I sowed my seeds on 7th February. So far in the last week 8 out of 36 have germinated. They are on a windowsill in a room which is a steady 15°. Do you think the others will germinate? Should I sow more?
I've been looking back over this thread to see what others have done and I find it a bit confusing the way people use sow and plant. I thought seeds are sown and plants are planted. I kept thinking people were planting their baby sweet pea plants when they were sowing their seeds!
Susan - I must have said several times since the start of this thread that sweet peas are really hardy (that's why they are designated (HA) Hardy Annuals and just need a little germination warmth before being transferred to cool conditions.....so your plan is sensible.
Lizzie - 7 to 21 days is normally the time it takes for SP seed to germinate, so I would guess yours are doing okay.....In my experience, those geminating in 7 days have been kept too warm and will most likely be leggy. Those germinating in 21 (or more) make for much stronger plants.
I agree, incorrect use of the terms 'planting' & 'sowing' does lead to confusion, but that applies to other threads too.....hope I haven't been guilty.

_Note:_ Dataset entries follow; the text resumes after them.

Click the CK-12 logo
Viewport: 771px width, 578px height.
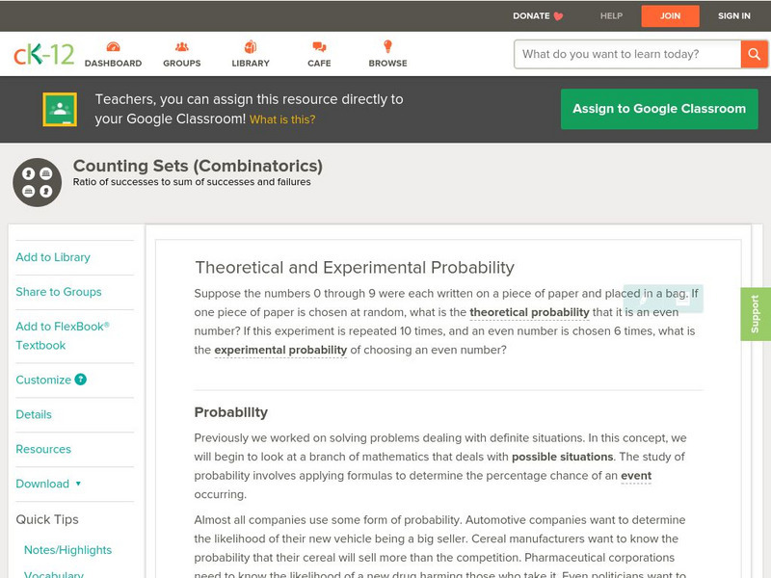[x=43, y=54]
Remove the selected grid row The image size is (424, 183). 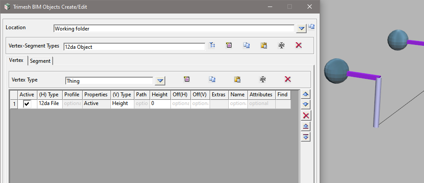point(306,115)
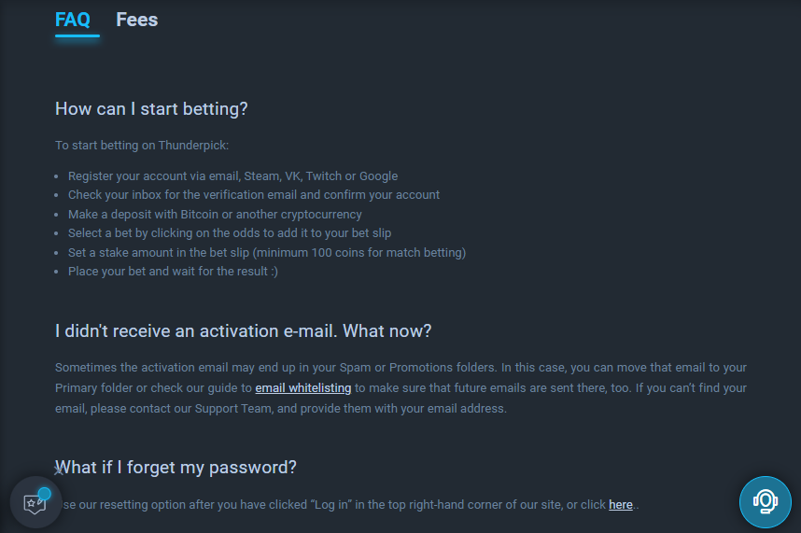Click the "Place your bet and wait" bullet
The height and width of the screenshot is (533, 801).
[173, 272]
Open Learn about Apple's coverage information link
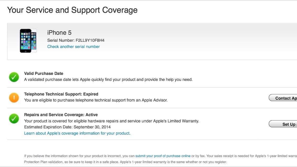 click(x=77, y=133)
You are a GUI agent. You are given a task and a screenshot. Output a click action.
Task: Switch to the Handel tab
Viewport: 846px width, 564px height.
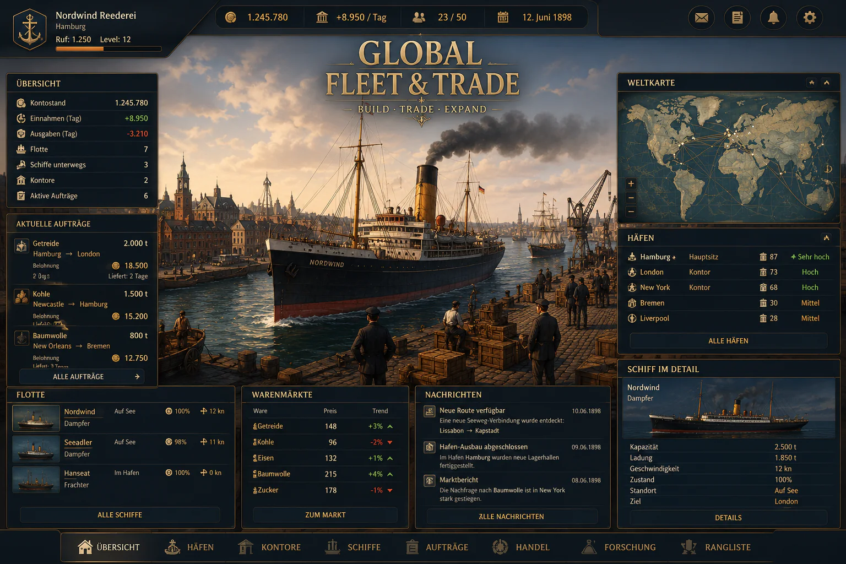pyautogui.click(x=520, y=547)
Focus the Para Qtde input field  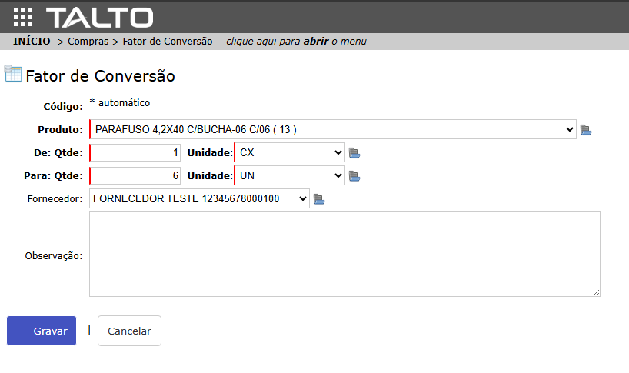click(x=136, y=176)
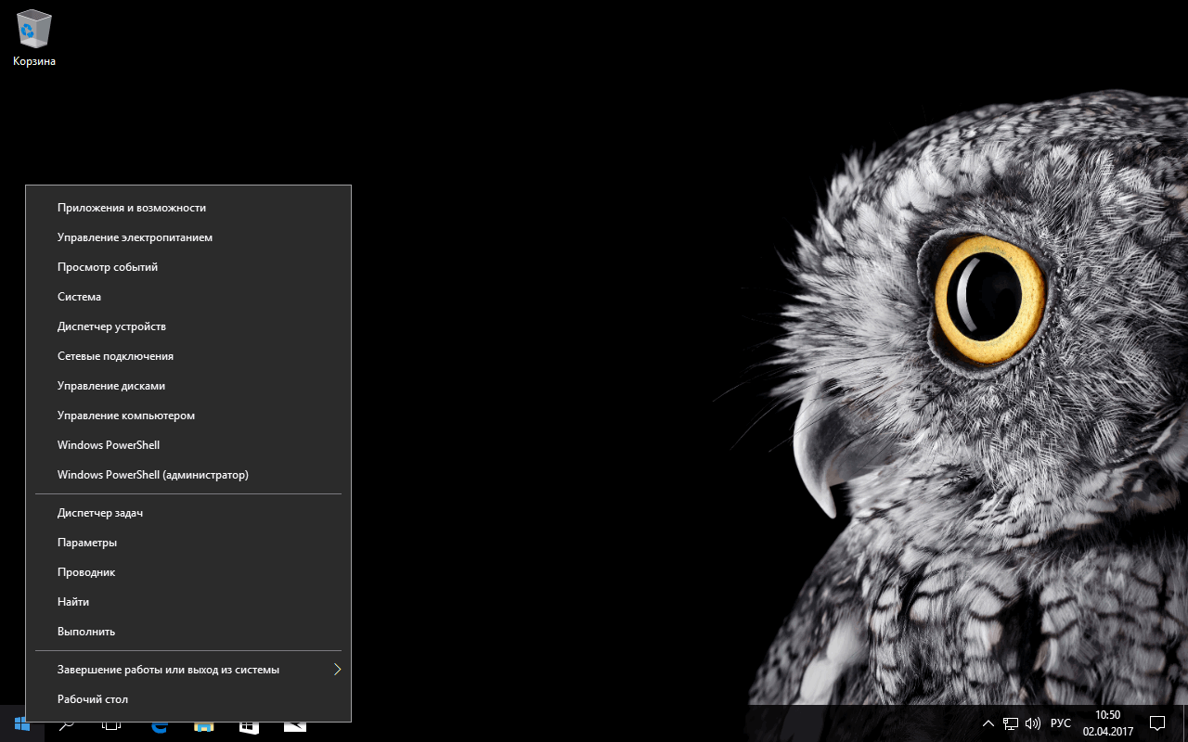Click the clock to open the calendar
1188x742 pixels.
pos(1106,723)
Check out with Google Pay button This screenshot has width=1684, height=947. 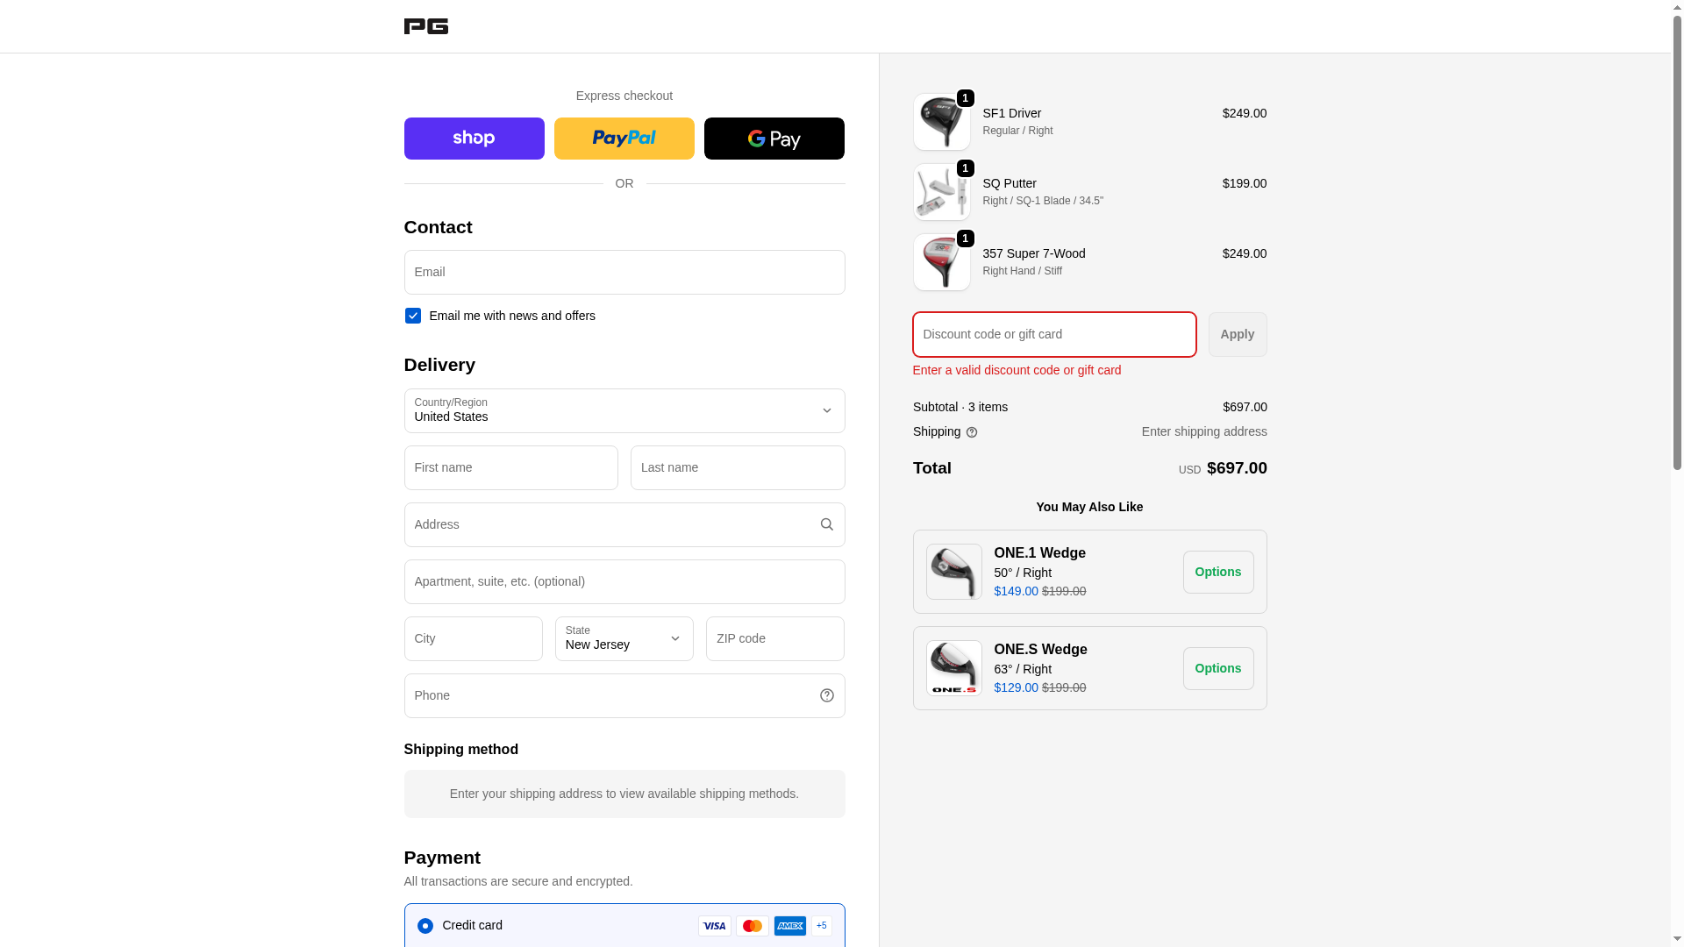(774, 139)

That may well be me getting planting and sowing confused, apologies if it was and hope I can be excused as a 'newbie'
Anyway, in the next couple of days I will be SOWING some more seeds and PLANTING my seedlings, David when do the seedlings need to be repotted to bigger pots?
"David when do the seedlings need to be repotted to bigger pots?"
The idea is to sow the seed in pots deep enough for them to stay in until they are planted out.....that's certainly how it is if you're using those black polythene tubes from Eagle SPs.
Perhaps worth noting here, that sweet pea seedlings don't like root disturbance.